RAW DATA:
»»

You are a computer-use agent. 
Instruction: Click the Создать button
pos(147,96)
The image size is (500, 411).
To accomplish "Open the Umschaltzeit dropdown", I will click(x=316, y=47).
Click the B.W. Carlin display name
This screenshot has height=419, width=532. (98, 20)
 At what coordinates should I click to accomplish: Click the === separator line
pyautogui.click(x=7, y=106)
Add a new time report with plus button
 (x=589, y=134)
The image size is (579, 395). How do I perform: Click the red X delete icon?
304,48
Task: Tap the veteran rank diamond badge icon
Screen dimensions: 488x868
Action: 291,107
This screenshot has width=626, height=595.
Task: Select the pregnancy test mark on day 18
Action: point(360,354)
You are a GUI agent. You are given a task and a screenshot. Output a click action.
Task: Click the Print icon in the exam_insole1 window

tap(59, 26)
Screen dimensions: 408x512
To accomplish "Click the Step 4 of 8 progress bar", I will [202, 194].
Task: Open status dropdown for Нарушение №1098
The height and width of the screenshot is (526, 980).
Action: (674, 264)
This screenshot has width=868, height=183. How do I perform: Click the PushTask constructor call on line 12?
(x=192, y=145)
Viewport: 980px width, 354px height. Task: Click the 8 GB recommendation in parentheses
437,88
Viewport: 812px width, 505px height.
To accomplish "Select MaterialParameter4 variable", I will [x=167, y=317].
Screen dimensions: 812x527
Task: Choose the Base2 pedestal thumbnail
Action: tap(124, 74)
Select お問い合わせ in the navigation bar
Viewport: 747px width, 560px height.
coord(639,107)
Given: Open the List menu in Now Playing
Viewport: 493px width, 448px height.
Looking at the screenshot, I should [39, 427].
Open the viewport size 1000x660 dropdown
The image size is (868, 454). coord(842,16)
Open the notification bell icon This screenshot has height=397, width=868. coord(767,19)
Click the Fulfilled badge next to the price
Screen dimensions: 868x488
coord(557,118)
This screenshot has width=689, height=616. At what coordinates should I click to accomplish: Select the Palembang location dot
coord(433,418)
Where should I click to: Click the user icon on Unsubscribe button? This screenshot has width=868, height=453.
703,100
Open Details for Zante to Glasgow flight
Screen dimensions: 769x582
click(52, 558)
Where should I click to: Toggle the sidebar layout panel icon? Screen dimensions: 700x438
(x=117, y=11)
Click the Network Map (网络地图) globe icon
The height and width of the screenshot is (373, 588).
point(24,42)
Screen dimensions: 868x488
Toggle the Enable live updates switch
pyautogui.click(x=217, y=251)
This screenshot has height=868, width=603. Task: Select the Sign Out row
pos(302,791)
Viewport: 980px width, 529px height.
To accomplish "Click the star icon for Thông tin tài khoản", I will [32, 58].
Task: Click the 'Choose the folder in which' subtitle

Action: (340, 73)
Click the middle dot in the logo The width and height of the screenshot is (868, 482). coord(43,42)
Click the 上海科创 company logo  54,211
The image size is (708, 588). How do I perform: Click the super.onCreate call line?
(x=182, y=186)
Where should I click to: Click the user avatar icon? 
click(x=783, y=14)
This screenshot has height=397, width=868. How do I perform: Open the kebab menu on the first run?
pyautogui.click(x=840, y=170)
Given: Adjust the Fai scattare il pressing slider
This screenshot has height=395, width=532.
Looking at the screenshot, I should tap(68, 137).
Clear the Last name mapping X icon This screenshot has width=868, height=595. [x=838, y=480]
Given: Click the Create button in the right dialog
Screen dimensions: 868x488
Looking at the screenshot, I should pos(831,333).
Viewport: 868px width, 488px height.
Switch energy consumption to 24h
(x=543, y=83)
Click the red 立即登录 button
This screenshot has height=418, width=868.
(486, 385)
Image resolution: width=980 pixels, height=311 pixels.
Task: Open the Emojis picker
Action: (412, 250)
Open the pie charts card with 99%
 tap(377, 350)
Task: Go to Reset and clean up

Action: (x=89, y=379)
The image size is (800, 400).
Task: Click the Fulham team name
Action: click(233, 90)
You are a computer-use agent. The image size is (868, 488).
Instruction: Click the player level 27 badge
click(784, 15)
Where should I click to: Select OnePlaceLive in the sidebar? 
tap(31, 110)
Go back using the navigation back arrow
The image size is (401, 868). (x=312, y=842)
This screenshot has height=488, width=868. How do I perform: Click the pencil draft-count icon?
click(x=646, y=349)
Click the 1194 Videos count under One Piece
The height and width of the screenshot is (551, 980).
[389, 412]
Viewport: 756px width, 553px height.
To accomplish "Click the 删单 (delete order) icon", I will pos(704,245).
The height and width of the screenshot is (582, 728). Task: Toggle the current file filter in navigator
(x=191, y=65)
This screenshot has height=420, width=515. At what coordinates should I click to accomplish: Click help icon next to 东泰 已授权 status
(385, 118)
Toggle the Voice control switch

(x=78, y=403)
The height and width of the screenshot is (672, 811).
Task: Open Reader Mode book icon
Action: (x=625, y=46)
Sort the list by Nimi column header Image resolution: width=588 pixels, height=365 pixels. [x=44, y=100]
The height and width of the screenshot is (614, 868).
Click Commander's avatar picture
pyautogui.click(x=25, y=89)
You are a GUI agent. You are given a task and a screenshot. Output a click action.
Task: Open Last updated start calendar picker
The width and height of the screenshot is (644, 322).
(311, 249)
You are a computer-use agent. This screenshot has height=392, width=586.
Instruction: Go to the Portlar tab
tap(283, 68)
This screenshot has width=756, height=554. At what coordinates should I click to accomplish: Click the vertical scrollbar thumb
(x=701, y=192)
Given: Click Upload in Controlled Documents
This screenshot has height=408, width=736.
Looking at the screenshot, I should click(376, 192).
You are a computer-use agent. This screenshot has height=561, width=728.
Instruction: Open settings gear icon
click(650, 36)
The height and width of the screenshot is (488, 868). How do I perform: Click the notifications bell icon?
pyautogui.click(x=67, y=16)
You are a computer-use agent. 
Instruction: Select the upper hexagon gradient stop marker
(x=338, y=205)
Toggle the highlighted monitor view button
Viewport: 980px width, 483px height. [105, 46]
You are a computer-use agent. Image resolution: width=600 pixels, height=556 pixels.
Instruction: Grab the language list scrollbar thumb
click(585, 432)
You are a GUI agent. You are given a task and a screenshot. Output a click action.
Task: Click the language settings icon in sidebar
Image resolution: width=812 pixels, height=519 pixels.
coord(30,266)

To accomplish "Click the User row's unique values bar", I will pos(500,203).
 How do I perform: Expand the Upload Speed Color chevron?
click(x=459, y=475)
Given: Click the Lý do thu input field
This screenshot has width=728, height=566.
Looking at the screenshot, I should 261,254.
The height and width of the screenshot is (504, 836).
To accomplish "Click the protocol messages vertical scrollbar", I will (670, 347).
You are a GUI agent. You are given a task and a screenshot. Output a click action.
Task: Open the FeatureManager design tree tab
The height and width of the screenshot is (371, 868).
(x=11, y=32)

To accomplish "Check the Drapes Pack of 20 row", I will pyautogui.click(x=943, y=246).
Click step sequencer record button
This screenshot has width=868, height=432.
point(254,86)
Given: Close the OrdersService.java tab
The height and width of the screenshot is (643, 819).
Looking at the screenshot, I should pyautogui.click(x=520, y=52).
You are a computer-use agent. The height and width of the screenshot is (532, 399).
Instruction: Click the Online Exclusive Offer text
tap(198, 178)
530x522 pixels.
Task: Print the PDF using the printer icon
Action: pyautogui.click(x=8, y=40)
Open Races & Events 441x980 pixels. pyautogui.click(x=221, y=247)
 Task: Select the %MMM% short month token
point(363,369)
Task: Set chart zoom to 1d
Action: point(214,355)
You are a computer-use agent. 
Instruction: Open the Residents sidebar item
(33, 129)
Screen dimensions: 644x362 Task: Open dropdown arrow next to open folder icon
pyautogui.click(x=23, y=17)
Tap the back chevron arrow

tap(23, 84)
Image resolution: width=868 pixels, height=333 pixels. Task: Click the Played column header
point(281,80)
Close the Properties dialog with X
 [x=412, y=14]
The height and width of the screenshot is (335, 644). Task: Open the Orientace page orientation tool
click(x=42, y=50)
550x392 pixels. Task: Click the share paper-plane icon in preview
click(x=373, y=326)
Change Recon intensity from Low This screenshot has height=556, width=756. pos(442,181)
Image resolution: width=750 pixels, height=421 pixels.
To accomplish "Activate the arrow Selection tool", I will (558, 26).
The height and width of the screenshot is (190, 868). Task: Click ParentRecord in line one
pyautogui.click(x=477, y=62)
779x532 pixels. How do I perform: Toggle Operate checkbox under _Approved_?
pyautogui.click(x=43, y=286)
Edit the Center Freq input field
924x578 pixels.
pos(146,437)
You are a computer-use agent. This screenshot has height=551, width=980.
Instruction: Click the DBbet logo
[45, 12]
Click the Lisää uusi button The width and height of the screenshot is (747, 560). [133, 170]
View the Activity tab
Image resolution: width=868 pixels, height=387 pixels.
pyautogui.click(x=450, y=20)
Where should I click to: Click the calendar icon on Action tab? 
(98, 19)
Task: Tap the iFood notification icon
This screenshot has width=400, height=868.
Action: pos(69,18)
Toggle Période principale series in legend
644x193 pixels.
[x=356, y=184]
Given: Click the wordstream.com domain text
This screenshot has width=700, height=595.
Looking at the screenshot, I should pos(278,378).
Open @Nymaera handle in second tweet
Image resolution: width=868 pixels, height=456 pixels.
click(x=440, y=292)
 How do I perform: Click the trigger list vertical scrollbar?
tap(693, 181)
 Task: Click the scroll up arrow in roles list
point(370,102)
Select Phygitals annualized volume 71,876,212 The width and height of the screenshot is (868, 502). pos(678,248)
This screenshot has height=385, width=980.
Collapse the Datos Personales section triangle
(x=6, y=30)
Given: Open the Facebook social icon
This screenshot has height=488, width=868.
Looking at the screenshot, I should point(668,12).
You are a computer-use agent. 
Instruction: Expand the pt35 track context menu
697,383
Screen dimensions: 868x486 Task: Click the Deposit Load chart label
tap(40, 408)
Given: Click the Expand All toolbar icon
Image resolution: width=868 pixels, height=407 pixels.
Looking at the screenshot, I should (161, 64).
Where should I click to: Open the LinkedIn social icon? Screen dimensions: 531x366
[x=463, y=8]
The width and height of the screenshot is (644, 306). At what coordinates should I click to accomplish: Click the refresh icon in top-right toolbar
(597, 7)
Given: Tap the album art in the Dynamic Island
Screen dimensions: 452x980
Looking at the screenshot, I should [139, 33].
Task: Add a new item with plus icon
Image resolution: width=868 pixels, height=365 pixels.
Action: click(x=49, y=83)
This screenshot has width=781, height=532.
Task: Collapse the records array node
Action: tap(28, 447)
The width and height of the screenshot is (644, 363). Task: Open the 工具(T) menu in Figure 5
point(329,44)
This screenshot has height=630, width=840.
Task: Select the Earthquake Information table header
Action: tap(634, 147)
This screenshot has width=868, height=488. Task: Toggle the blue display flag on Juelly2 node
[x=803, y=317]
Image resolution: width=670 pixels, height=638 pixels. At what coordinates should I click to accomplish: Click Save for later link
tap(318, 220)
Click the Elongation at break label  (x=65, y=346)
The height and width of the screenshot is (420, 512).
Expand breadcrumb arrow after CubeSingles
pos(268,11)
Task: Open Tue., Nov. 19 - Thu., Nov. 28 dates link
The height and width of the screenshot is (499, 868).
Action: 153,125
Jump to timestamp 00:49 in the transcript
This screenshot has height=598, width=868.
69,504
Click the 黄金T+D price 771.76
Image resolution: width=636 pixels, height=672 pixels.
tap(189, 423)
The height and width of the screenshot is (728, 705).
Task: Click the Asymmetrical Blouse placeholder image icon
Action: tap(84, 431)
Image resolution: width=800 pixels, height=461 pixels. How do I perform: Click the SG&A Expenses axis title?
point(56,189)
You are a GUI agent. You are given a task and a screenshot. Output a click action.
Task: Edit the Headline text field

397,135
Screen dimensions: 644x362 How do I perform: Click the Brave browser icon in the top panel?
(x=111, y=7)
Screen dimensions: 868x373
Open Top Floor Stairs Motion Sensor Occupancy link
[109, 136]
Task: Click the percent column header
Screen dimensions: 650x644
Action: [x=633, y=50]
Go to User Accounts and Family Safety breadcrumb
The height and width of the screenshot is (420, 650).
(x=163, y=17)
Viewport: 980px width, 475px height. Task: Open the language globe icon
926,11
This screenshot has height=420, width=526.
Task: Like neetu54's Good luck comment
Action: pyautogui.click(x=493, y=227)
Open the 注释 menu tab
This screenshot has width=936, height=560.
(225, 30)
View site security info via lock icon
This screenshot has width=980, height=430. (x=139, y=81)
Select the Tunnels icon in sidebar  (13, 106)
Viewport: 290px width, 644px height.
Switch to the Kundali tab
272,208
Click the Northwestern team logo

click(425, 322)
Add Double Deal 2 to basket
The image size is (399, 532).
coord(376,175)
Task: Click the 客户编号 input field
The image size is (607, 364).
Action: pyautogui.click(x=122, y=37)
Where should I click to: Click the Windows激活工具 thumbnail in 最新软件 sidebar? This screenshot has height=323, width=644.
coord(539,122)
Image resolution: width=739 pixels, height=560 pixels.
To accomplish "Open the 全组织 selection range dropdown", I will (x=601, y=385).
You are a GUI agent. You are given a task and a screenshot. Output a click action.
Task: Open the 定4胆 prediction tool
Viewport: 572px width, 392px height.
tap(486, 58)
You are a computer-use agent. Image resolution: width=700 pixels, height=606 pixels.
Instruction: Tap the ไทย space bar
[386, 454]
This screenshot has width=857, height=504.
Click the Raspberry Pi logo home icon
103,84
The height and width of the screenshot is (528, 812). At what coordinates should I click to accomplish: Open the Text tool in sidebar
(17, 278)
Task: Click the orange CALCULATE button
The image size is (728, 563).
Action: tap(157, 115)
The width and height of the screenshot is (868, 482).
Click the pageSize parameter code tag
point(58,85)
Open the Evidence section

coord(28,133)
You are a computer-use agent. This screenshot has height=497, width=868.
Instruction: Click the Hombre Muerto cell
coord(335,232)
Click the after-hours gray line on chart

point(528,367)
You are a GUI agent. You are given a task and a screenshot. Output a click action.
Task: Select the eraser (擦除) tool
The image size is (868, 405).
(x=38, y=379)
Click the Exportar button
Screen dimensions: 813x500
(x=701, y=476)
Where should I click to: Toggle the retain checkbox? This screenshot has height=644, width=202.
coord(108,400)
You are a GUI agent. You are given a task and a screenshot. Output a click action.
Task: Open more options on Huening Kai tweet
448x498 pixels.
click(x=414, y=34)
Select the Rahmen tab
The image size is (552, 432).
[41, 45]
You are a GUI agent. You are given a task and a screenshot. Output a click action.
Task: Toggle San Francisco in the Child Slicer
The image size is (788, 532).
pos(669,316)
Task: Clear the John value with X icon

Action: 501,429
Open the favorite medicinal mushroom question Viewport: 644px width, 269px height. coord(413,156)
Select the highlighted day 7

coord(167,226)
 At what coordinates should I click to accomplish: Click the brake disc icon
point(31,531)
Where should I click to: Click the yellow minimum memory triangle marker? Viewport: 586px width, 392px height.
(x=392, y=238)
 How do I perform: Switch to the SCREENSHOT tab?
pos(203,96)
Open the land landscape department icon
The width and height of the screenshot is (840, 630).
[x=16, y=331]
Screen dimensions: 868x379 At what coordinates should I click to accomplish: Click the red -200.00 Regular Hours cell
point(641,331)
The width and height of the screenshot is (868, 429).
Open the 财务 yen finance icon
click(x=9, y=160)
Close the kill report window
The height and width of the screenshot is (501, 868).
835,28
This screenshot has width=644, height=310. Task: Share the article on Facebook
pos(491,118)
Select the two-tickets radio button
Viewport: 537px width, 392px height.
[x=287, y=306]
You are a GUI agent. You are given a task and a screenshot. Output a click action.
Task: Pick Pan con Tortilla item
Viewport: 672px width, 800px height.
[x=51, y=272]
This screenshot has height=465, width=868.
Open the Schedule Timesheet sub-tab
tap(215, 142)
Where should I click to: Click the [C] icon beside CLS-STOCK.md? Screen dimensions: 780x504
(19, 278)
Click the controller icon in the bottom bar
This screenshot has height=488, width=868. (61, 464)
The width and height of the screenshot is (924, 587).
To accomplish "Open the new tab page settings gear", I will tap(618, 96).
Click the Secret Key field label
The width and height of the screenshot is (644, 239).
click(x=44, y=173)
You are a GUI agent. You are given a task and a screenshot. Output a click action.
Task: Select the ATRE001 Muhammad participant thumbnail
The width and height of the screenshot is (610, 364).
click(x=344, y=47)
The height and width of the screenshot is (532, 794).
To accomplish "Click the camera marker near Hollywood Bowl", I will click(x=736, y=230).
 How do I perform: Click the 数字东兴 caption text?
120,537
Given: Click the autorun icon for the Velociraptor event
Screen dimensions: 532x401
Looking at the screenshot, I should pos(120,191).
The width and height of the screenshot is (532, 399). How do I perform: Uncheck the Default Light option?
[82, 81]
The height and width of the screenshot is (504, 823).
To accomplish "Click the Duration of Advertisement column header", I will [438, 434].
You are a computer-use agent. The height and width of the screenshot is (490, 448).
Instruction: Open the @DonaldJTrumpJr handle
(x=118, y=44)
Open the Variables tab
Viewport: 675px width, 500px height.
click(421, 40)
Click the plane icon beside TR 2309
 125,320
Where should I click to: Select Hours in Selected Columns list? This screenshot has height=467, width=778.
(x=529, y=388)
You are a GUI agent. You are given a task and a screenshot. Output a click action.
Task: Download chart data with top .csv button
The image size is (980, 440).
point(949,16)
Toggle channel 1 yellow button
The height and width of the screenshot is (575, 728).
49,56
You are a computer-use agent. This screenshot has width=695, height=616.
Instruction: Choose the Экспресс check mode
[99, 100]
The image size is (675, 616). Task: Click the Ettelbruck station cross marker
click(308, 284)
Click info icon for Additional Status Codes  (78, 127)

««

TASK TO CARRY OUT: For the material above, reproduce exactly the lines from the line with "Instruction: Open the @DonaldJTrumpJr handle" to the line with "Task: Download chart", inclusive, and exclude all others.

TASK ANSWER:
Instruction: Open the @DonaldJTrumpJr handle
(x=118, y=44)
Open the Variables tab
Viewport: 675px width, 500px height.
click(421, 40)
Click the plane icon beside TR 2309
 125,320
Where should I click to: Select Hours in Selected Columns list? This screenshot has height=467, width=778.
(x=529, y=388)
You are a GUI agent. You are given a task and a screenshot. Output a click action.
Task: Download chart data with top .csv button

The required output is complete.